◆ **EXERCISE**:
In the records that follow, find each line with the word "resolution" and copy it.

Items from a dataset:
====================

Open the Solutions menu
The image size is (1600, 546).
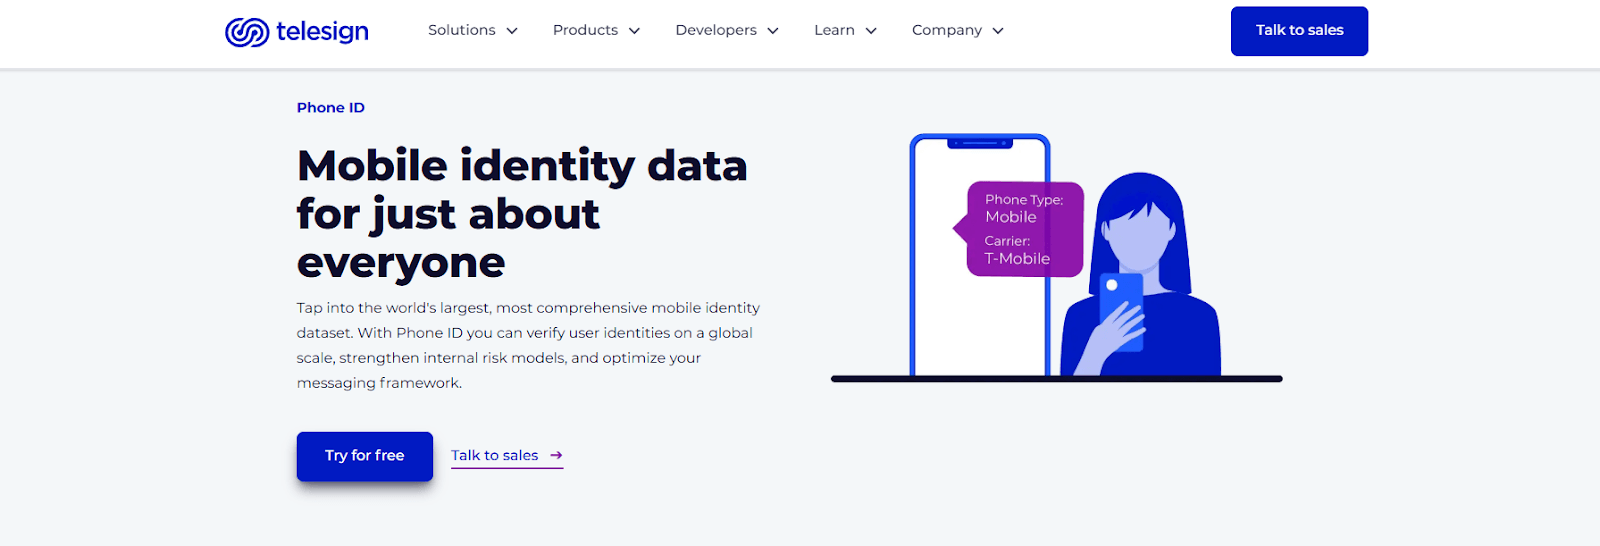point(462,30)
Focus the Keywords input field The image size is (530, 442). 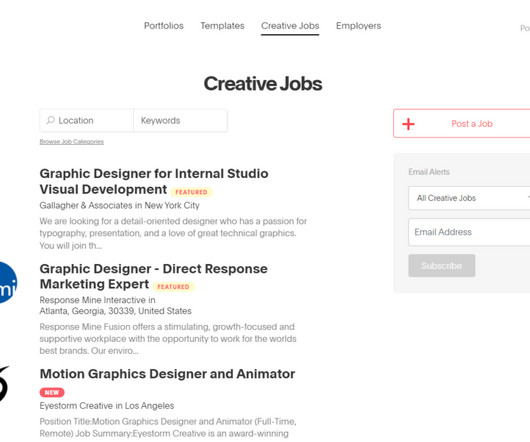pos(180,120)
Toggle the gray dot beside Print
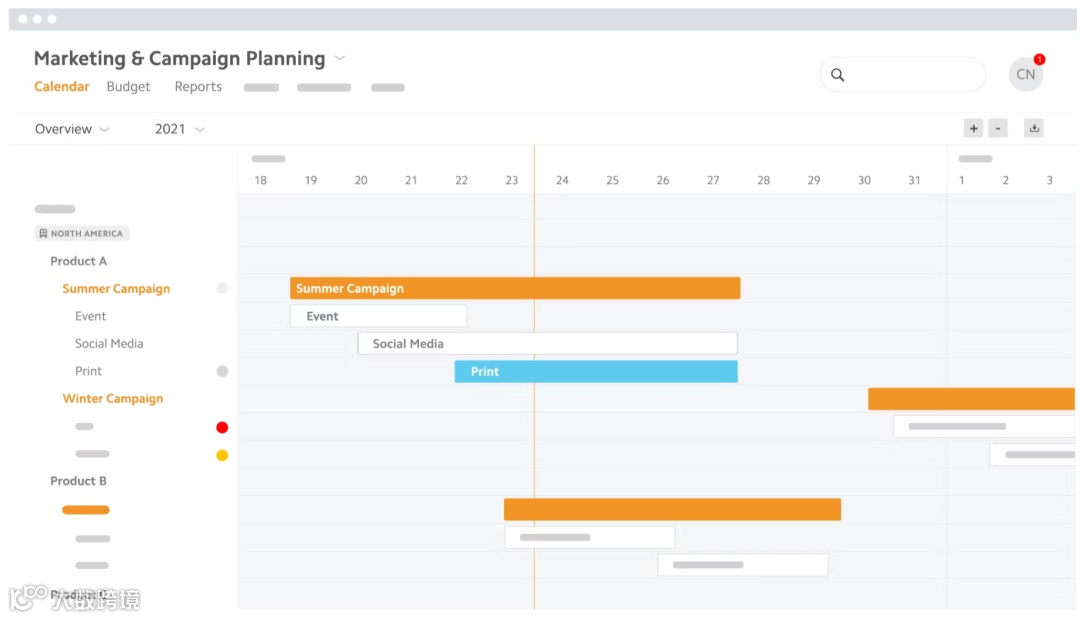 point(222,371)
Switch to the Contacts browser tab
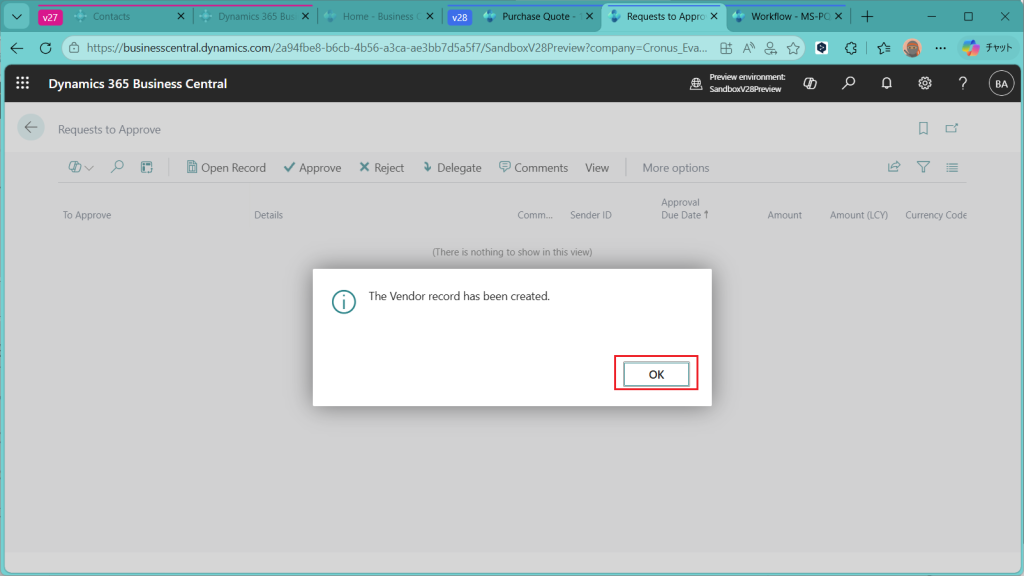 click(x=111, y=17)
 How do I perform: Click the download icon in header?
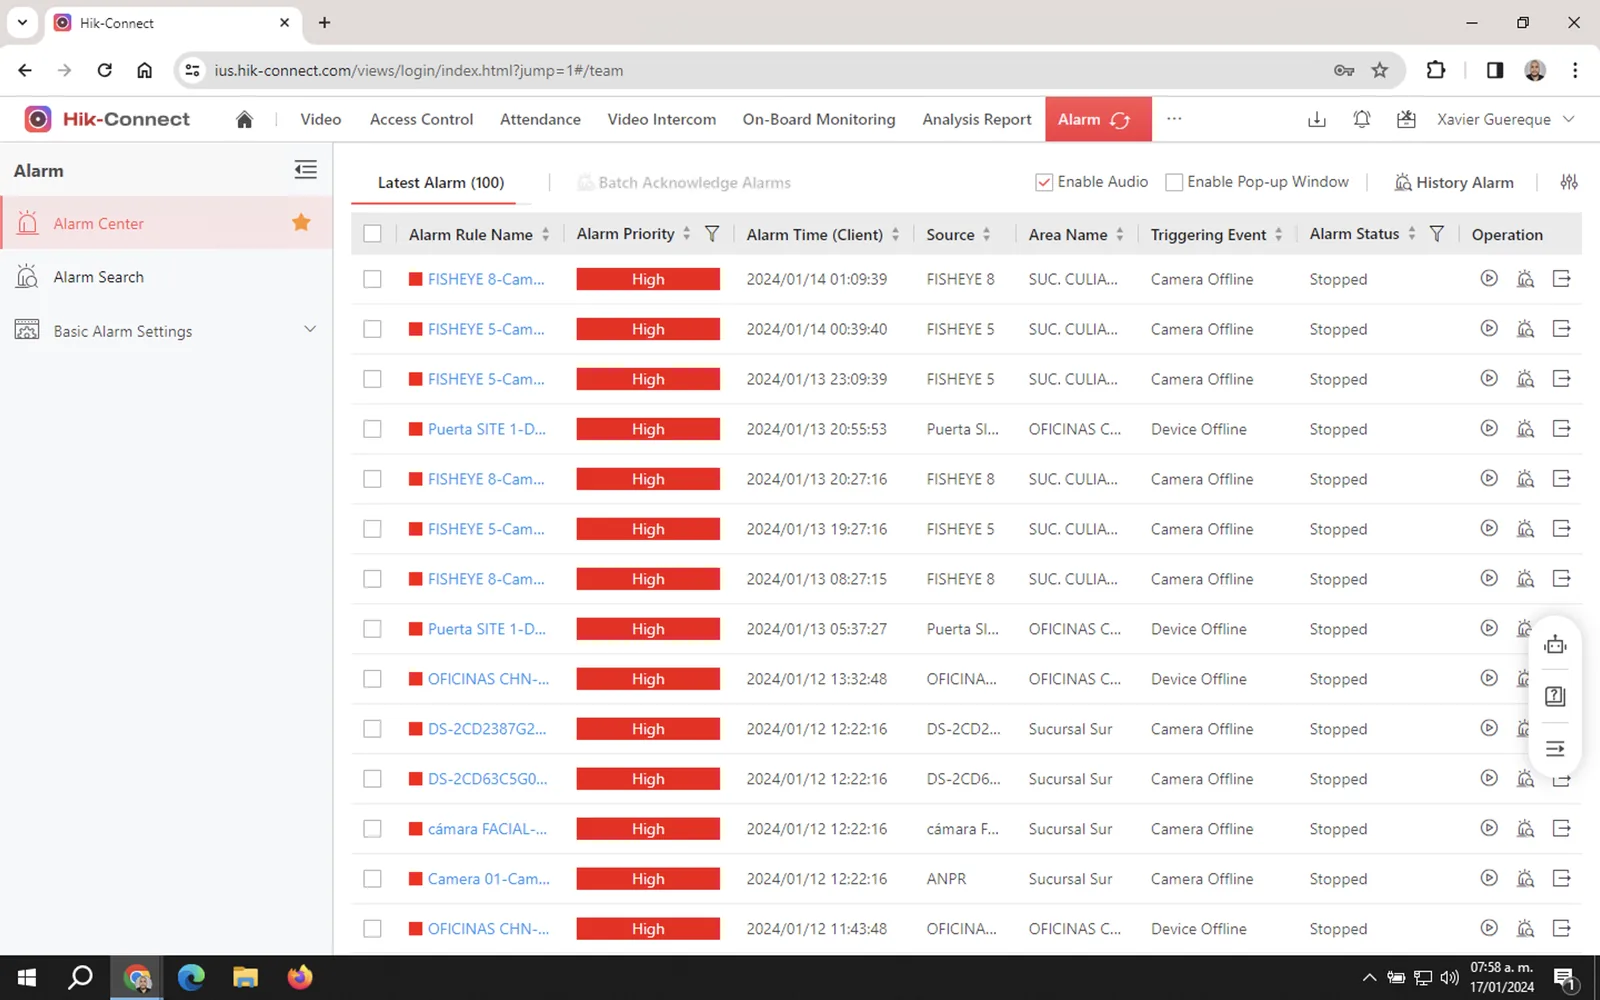tap(1317, 119)
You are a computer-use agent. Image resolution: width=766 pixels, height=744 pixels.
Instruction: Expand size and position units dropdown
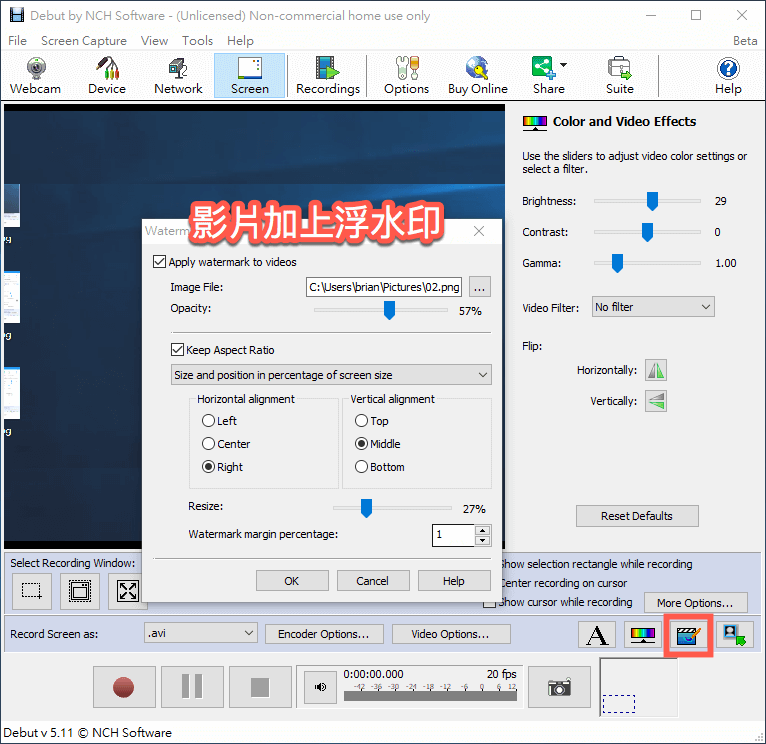coord(331,375)

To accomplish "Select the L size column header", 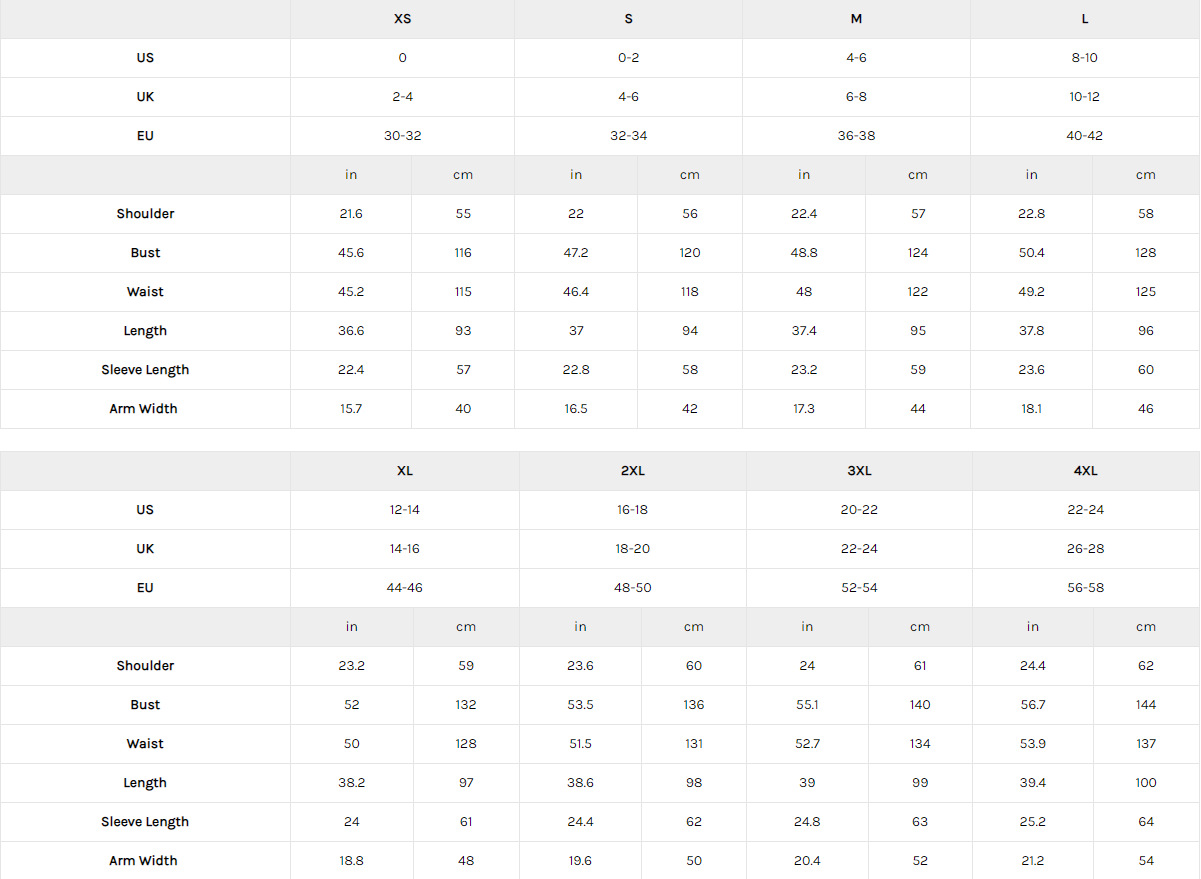I will tap(1084, 19).

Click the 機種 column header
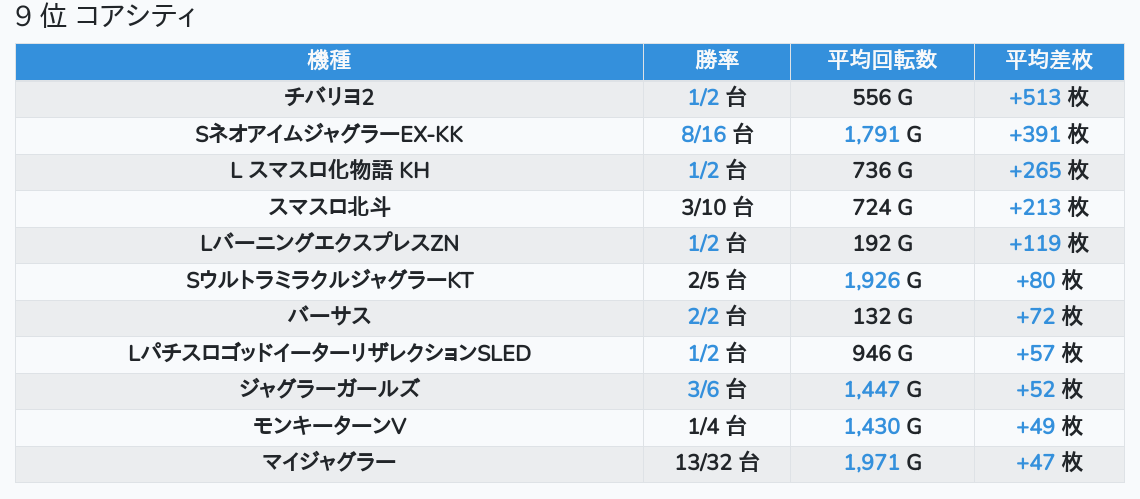(x=329, y=61)
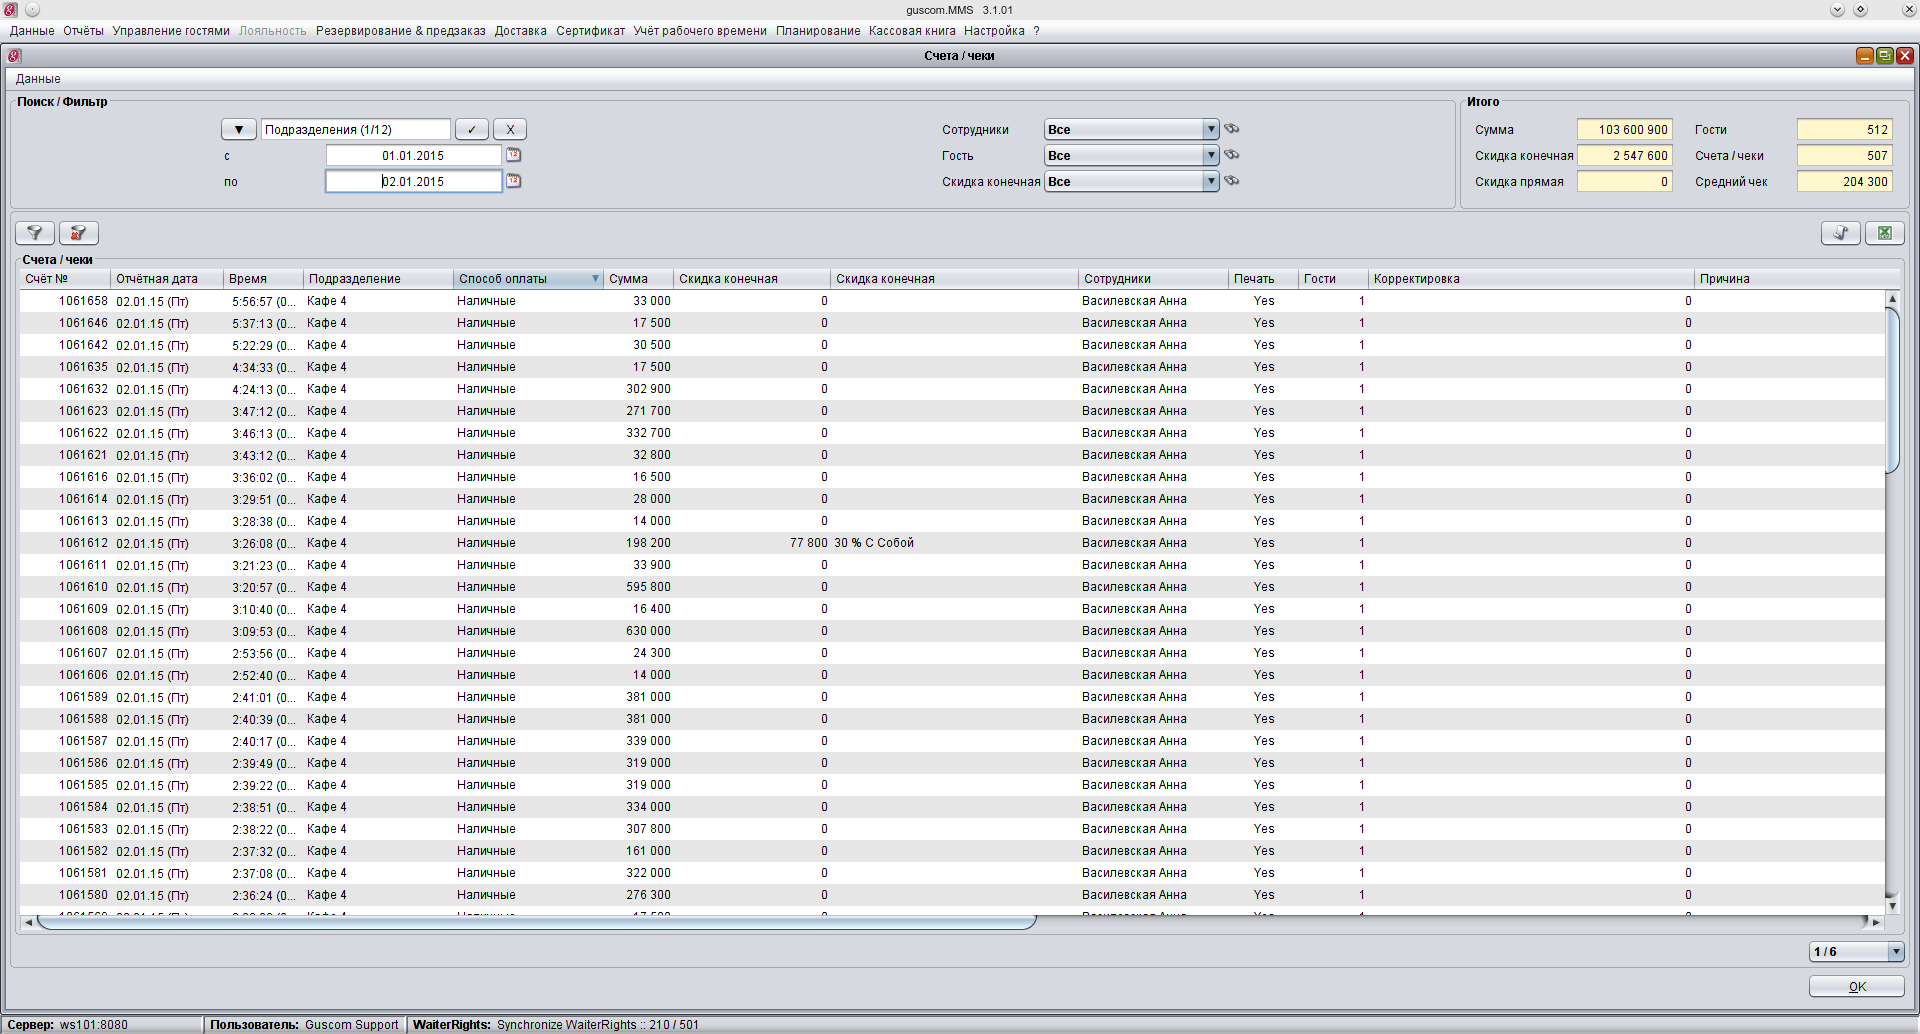
Task: Click the binoculars icon beside Гость
Action: 1232,155
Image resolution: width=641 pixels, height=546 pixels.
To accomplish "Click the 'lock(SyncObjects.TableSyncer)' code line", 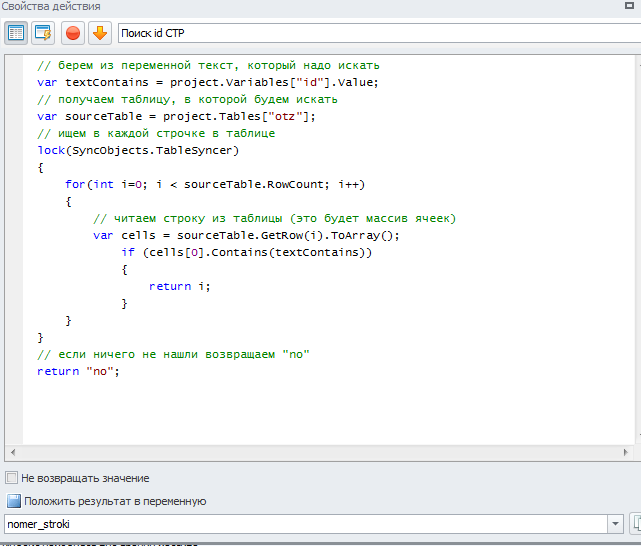I will click(x=138, y=150).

====================

◆ **EXPECTED OUTPUT**:
You are a computer-use agent. Image resolution: width=766 pixels, height=744 pixels.
Image resolution: width=641 pixels, height=546 pixels.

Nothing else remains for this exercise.